Strategic Analysis: This area includes formulation of business vision, in depth study of internal and external environment (PESTEL) and analysis of firm's industry (task environment). The internal analysis can help in identifying the firm's strength and weakness and external analysis reveals the opportunities and threats. An industry analysis can be performed with the help of Porters Five Forces which evaluate entry barriers, suppliers, customers, substitute product and industry rivalry.

Strategic Formulation: Provided the information from the environmental scan the firm should match its strength to opportunities that has been identified in context to its weakness and threats prevailing in the environment. To gain superior profitability firm tries to seek competitive advantage over its competitors.

Strategy implementation: This is termed to be the final stage of strategy management where all the designed strategy is implied in actual manner in the real corporate world. It is implied by means of programs, budget and procedures. The way in which strategy is implemented can be of significant impact on whether it will be successful or not. So care must be taken while implementing and communicating strategy to others.

Two approaches for Strategic Management

Prescriptive Approach/Planned Strategy: Prescriptive approach views the formulation of strategic management as a systematic process of rational thinking and logical decision making. After analyzing the business environment, strategists must set well defined objectives and formulate, select and implement strategies to achieve the defined objectives. It emphasis that strategic management is a rational process analyzing where the organization is, where it wants to go and how it is going to get there. It is formal planning method and is most applicable in those organizations where conditions are stable and within complex and diversified organizations where control and coordination is from top to bottom. It has three stages and all work in a sequential manner. It includes strategy analysis, strategy development and strategy implementation.

DATASET:
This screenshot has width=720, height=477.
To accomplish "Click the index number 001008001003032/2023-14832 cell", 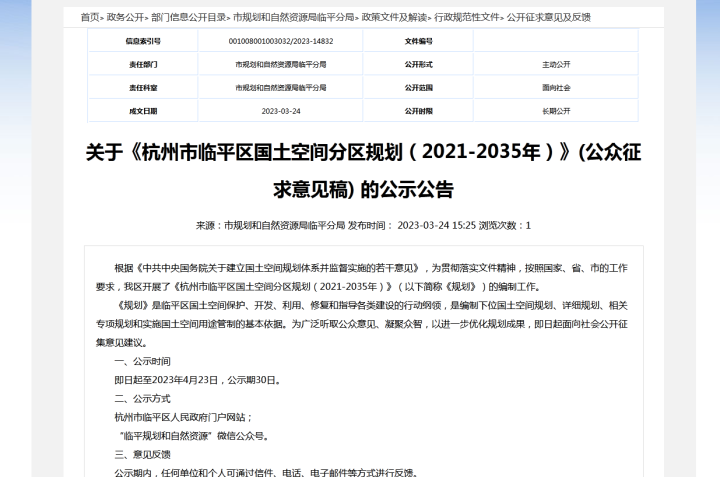I will tap(281, 41).
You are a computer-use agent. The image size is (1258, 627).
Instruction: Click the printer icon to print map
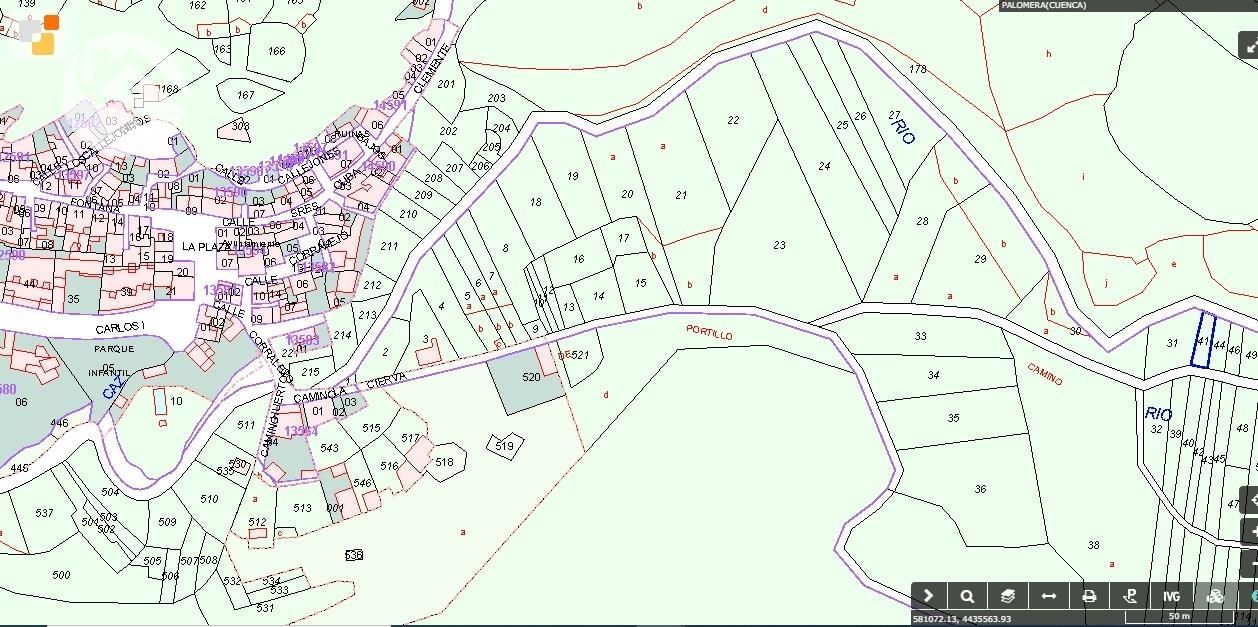(1090, 596)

JOB 1: Repeat the strategic management passage word for word, starting with "Strategic Formulation: Provided" and going on through "strategy to others.".
JOB 2:
Answer these questions from the strategic management passage:
(a) What tool can be used to perform an industry analysis?
(b) By what means is strategy implemented?
(c) How many stages does the prescriptive approach have?
JOB 3: Write the next part of the strategic management passage, carrying on after its last sentence.
The items aren't needed for this.

RESULT 1:
Strategic Formulation: Provided the information from the environmental scan the firm should match its strength to opportunities that has been identified in context to its weakness and threats prevailing in the environment. To gain superior profitability firm tries to seek competitive advantage over its competitors.

Strategy implementation: This is termed to be the final stage of strategy management where all the designed strategy is implied in actual manner in the real corporate world. It is implied by means of programs, budget and procedures. The way in which strategy is implemented can be of significant impact on whether it will be successful or not. So care must be taken while implementing and communicating strategy to others.

RESULT 2:
(a) Porters Five Forces
(b) Programs, budget and procedures
(c) Three: strategy analysis, strategy development and strategy implementation

RESULT 3:
Long term monitoring and control

Source: Lynch, 2009

Long term monitoring and control

The above diagram shows that first of all analysis of business environment and resources are done in accordance to defined organizational objectives, then different strategies are designed and best strategy is chosen among all and is implemented.

Example: Prescriptive Strategy to Build a World Airline - Singapore Airlines

(Richard Lynch, Fourth Edition, Page 42-43)

Widely regarded as one of the world's largest leading airlines, Singapore Airlines started as small regional airlines in 1972. After break away from Malaysian Federation in 1995 Mr. Lee Kuan Yew (Prime Minister at that time) realized that relatively small country like Malaysia needs a strong and distinctive strategy if it was to survive and grow. Following prescriptive strategies were under taken:

The airline decided that it would build a reputation of superior service to its rivals. Thus, it introduced free drinks, hot towels and headsets form outset in 1972- such amenities are relatively cheap and quick to introduce.

Substantial investment in staff training, employee welfare and related activities. Singapore Airlines took the view that staff were crucial both in-flight service deliver and also to aircraft safety through expertise in ground and related operations.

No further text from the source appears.